Atrial fibrillation is the most common heart rhythm disorder (affecting approximately 2% of the adult population), and estimates suggest its prevalence is increasing. Atrial fibrillation causes palpitations and breathlessness in many people but it may be silent and undetected. If left untreated it is a significant risk factor for stroke and other morbidities: it is estimated that it is responsible for approximately 20% of all strokes and is associated with increased mortality. Men are more commonly affected than women and the prevalence increases with age and in underlying heart disease, diabetes, obesity and hypertension.
Atrial fibrillation is typically detected as an irregular pulse or an irregular rhythm on an electrocardiogram (ECG). This may be an incidental finding or may arise while investigating symptoms suggestive of the disease. Because atrial fibrillation can be intermittent, detection and diagnosis may be challenging.
The aim of treatment is to prevent complications, particularly stroke, and alleviate symptoms. Drug treatments include anticoagulants to reduce the risk of stroke and antiarrhythmics to restore or maintain the normal heart rhythm or to slow the heart rate in people who remain in atrial fibrillation. Non‑pharmacological management includes electrical cardioversion, which may be used to 'shock' the heart back to its normal rhythm, and catheter or surgical ablation to create lesions to stop the triggers that cause atrial fibrillation. These procedures can markedly reduce the symptom burden when drug therapy is ineffective or not tolerated.
This update focuses on areas of new evidence and changing practice since the 2014 NICE guideline.
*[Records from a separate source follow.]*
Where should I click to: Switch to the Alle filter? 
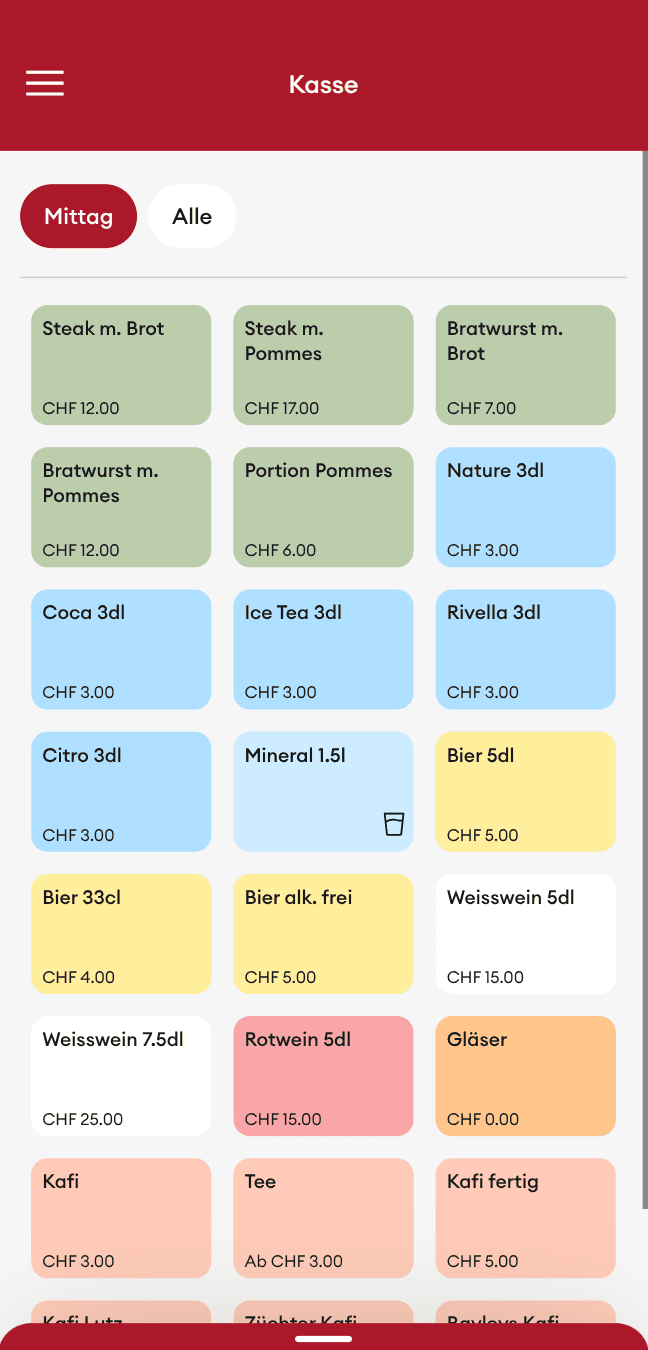click(192, 216)
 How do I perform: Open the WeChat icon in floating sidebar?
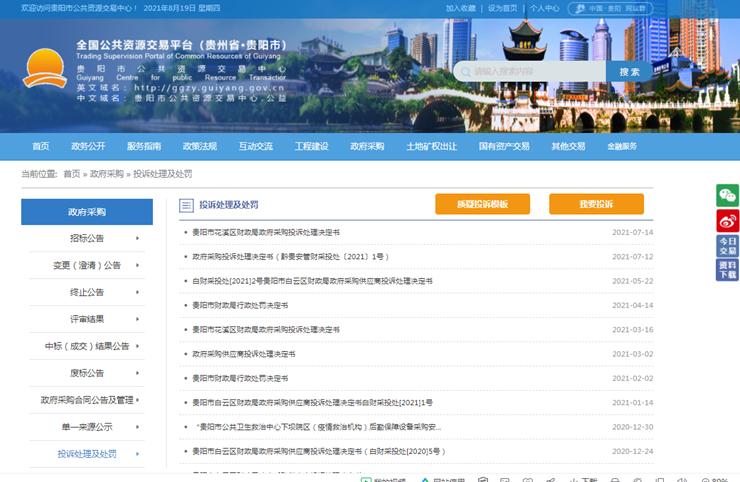727,195
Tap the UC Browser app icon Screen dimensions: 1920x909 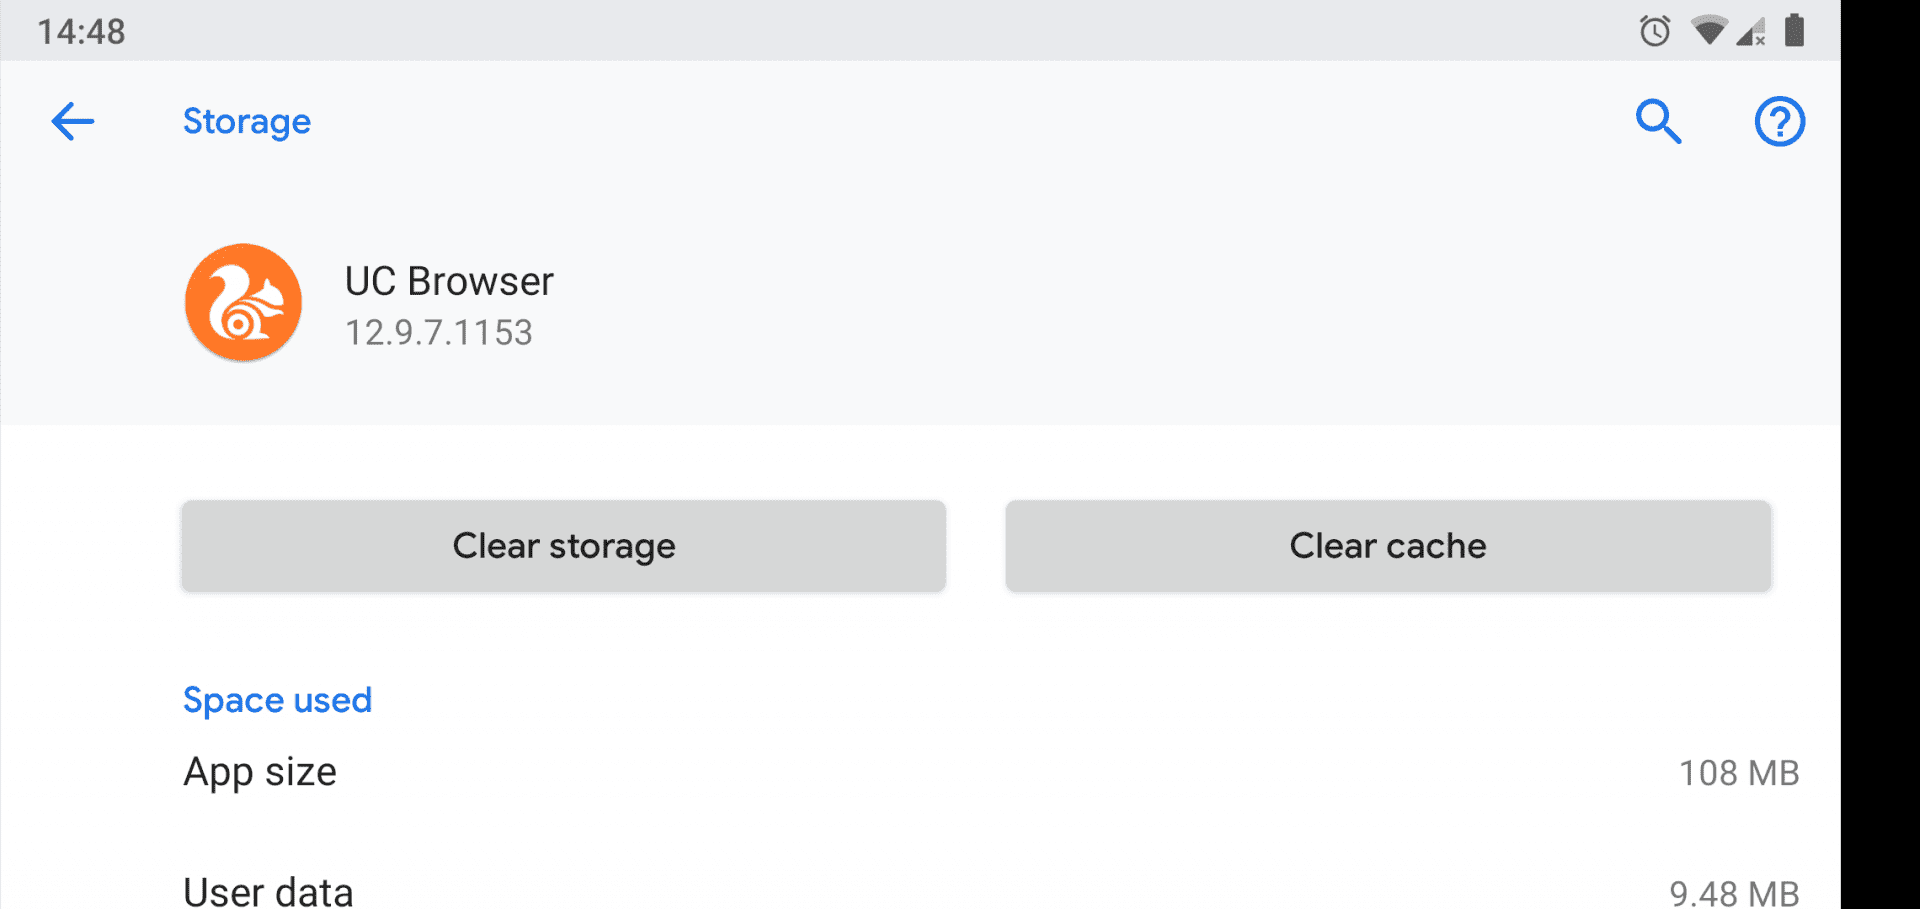[x=242, y=302]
These include methods of identifying atrial fibrillation; assessing stroke and bleeding risk; antithrombotic agents; ablation strategies; preventing recurrence; and preventing and managing postoperative atrial fibrillation. This guideline update includes recommendations on these specific issues.
The recommendations apply to adults (18 years or older) with atrial fibrillation, including paroxysmal (recurrent), persistent and permanent atrial fibrillation, and atrial flutter. They do not apply to people with congenital heart disease precipitating atrial fibrillation.